Com a tendência de proteger cada vez mais a mulher de cirurgias mutilantes, o tratamento e remoção de tumores para câncer de mama acaba ficando em segundo plano. Pesquisa publicada por médicos do Hospital Sírio-Libanês no periódico médico International Journal of Radiation Oncology, e subsequentes comentários e editoriais na revista, estão trazendo à tona uma importante discussão sobre esse tema.
Questiona-se o quanto a mastectomia, de fato, remove todo o tecido glandular da mama, ou se os protocolos de cirurgias para a conservação e, portanto, menos invasivas, associados à radioterapia estão sendo mais eficientes. “Existe um padrão oncológico de como realizar a mastectomia, com o que precisa ser retirado com base na anatomia do órgão”, explica o professor José Luiz B. Bevilacqua, mastologista e cirurgião oncológico do Sírio-Libanês.
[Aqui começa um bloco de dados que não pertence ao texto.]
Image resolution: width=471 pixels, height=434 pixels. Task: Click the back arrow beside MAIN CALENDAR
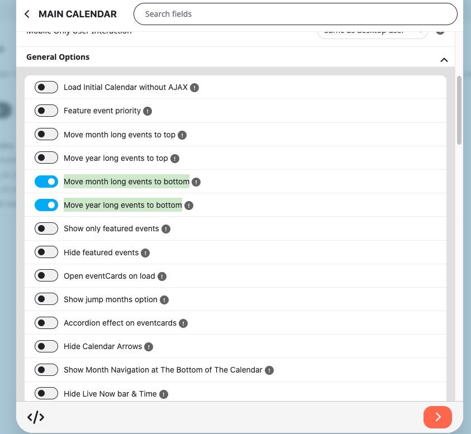coord(27,14)
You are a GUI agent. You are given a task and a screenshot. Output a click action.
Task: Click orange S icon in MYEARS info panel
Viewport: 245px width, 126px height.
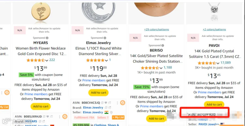click(x=65, y=116)
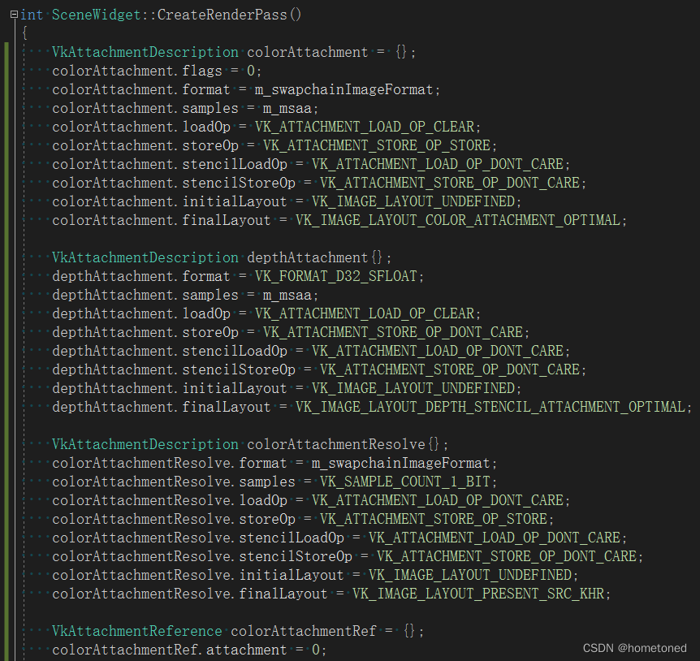
Task: Click colorAttachmentRef.attachment assignment line
Action: click(187, 649)
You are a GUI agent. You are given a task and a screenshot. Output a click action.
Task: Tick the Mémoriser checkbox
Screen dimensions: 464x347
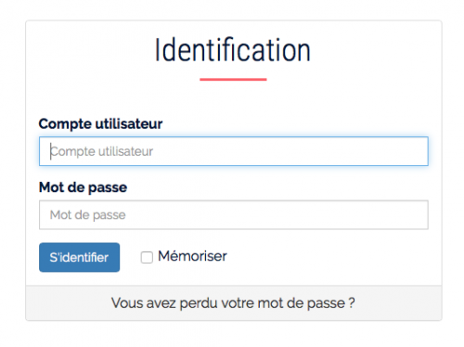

Geralmente, a mastectomia remove todo o tecido glandular da mama. O procedimento tem um ponto específico em que deve começar e terminar a remoção do tecido e qual será a espessura de pele que deverá permanecer após a cirurgia. Antigamente, retirava-se muita pele. Hoje, existe uma preocupação muito maior na reconstrução e, talvez aí é que comece o dilema apresentado pelo estudo. “A mastectomia foi cada vez mais poupando a pele, com o médico assumindo um compromisso maior com a estética frente à cirurgia oncológica”, diz Dr. Bevilacqua.
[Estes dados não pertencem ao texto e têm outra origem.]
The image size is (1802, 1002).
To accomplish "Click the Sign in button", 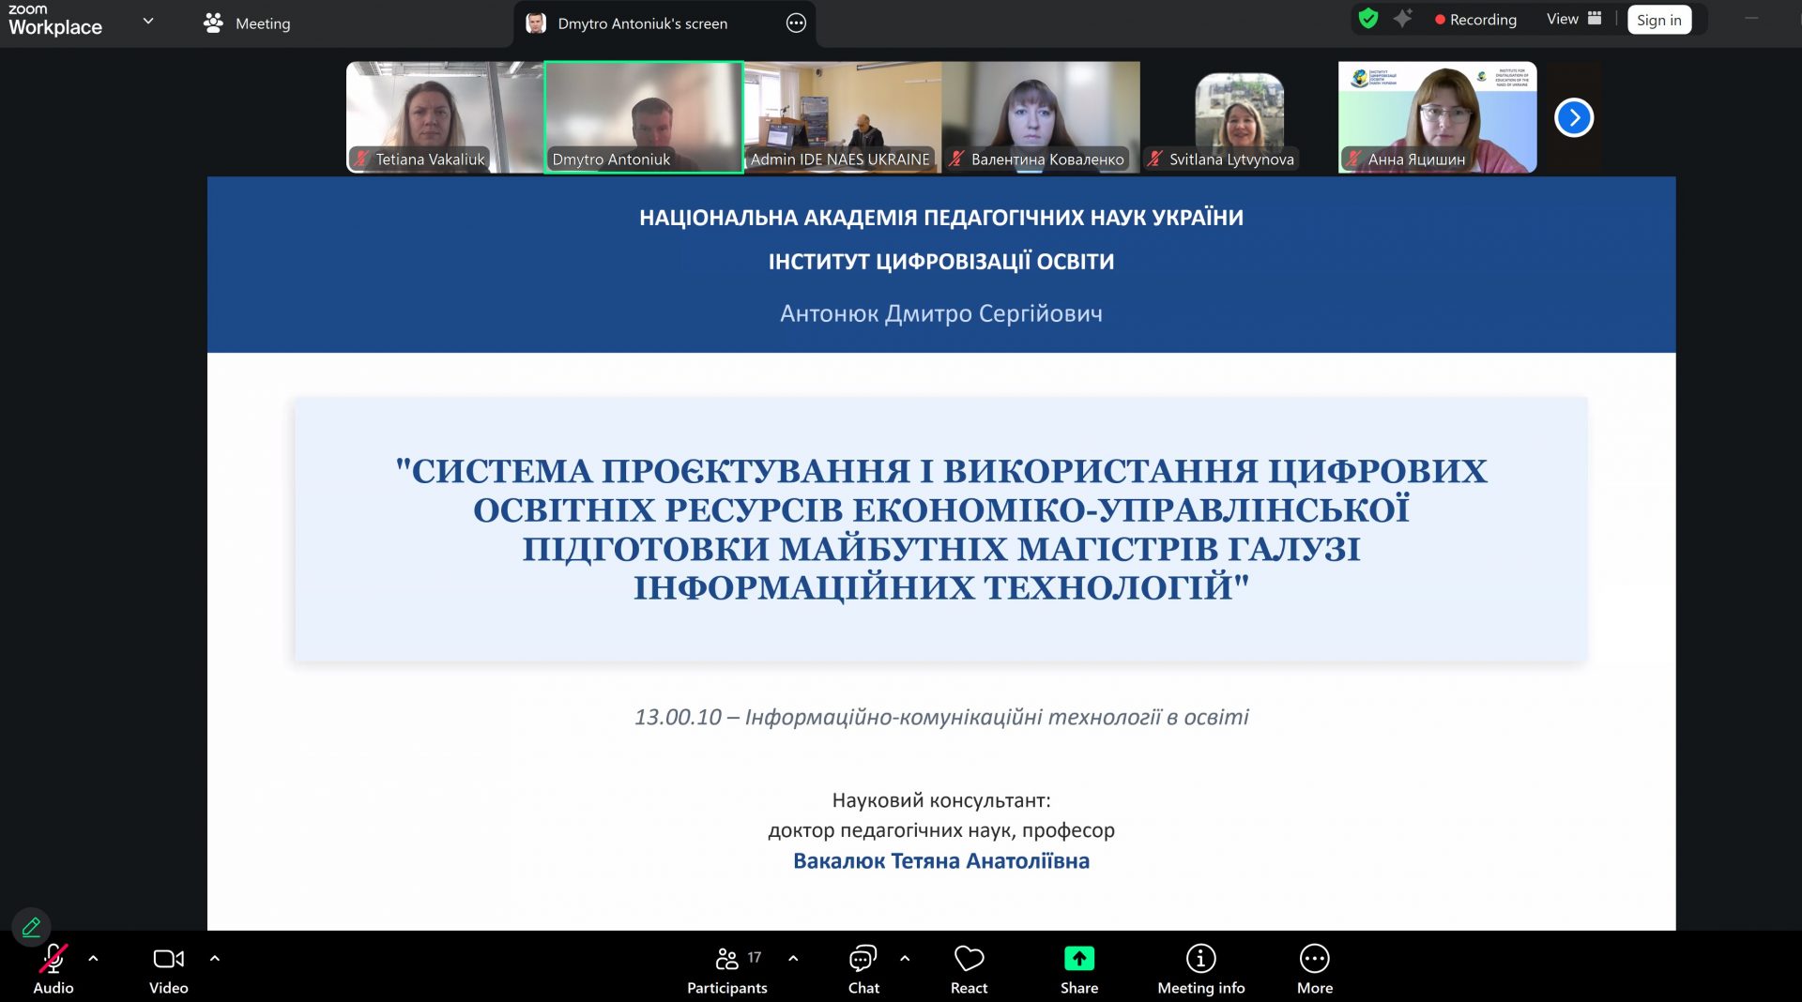I will coord(1658,20).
Com base nessa preocupação, o estudo avaliou, por meio de ressonância magnética, pacientes operadas em diversos centros e que haviam sido submetidas à mastectomia e procedimento cirúrgico
Nas pacientes submetidas à mastectomia profilática foi identificado tecido mamário residual em 58%; já naquelas submetidas à mastectomia terapêutica, em 21%. Quando se levou em conta o tipo de procedimento, as cirurgias nas quais houve preservação do mamilo tiveram 78% de tecido mamário residual. Ao se excluir a região do mamilo (onde sabidamente sobra tecido glandular), ainda assim, 52% das mulheres submetidas a este tipo de cirurgia tinham tecido glandular em outras regiões além do mamilo.
Esse tecido não deveria mais existir. Fica uma falsa impressão de que a paciente não tem mais tecido glandular na mama. Além do mais, qualquer tecido mamário residual é uma potencial fonte para recidiva ou surgimento de novos cânceres, especialmente se não for realizada radioterapia complementar”, explica Dr. Bevilacqua.
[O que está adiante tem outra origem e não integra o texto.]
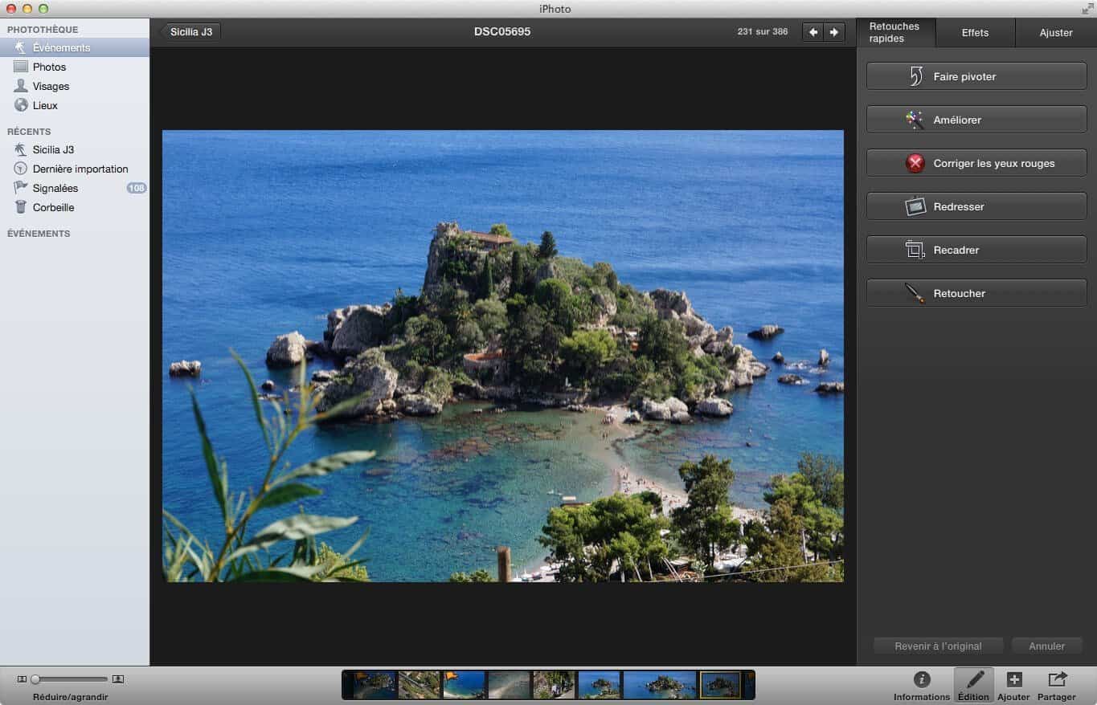Click the Faire pivoter rotate button

coord(976,76)
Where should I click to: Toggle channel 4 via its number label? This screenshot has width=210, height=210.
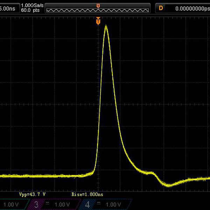87,204
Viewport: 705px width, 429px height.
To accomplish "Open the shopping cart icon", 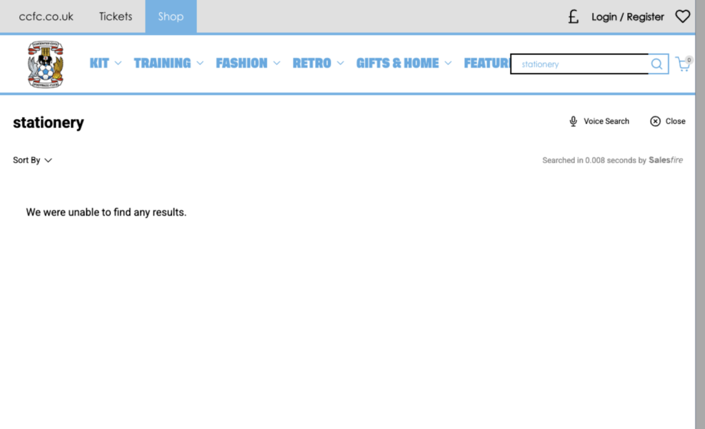I will tap(683, 64).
Enquanto o estudo não se propôs a definir se havia uma maior chance de recidiva em pacientes que apresentavam maior resíduo de tecido, a questão estipulada pela pesquisa foi justamente mostrar que há um desvio no resultado esperado de um tratamento como a mastectomia. Justamente pelo procedimento retirar todo o tecido, não se realiza radioterapia após a cirurgia. Já em casos de procedimento para conservação da mama, como há tecido remanescente, realiza-se o complemento terapêutico da radioterapia.
Por esse motivo, o editorial da revista International Journal of Radiation Oncology traz essa problemática à tona em seu título: “Mastectomia pode ser uma abordagem oncológica inferior comparada à cirurgia para a conservação da mama”.
No Brasil, a reconstrução da mama é com frequência feita pelo mesmo cirurgião que realiza a retirada do tumor. “O fato de o mesmo profissional realizar a remoção e a reconstrução pode ser um conflito de compromisso, pois ele já realiza a retirada do tumor pensando na cirurgia posterior”, opina Dr. Bevilacqua.
A discussão em questão oferece uma série de medidas que podem ser tomadas para que essa realidade não resulte num aumento no número de pacientes que apresentem o retorno do câncer de mama. Uma delas seria justamente ter médicos diferentes para a remoção e reconstrução. Ele ainda acrescenta: “é possível, sim, atingir resultados estéticos excelentes agregando a cirurgia com padrão oncológico necessário a uma equipe de cirurgiões plásticos habilitada, de maneira separada, para se fazer a reconstrução”.
Outro ponto de atenção devem ser os controles oncológicos em pacientes pós-cirurgias. O que se observa hoje é que, por conta desse controle maior, as pacientes que se submeteram à cirurgia para a conservação da mama estão tendo resultados melhores. É necessário se fazer um controle melhor das pacientes submetidas à mastectomia.
O radioterapeuta também precisa ter toda a informação de tecido residual para definir a melhor conduta terapêutica, com aplicação e doses dessa terapia após a cirurgia, mesmo no caso de mastectomia. O tecido residual pós-cirurgia deve ser um fator importante para a determinação da conduta terapêutica. Para tanto, a ressonância magnética para avaliação do tecido glandular residual deve ser incorporada, sempre que possível, aos controles oncológicos.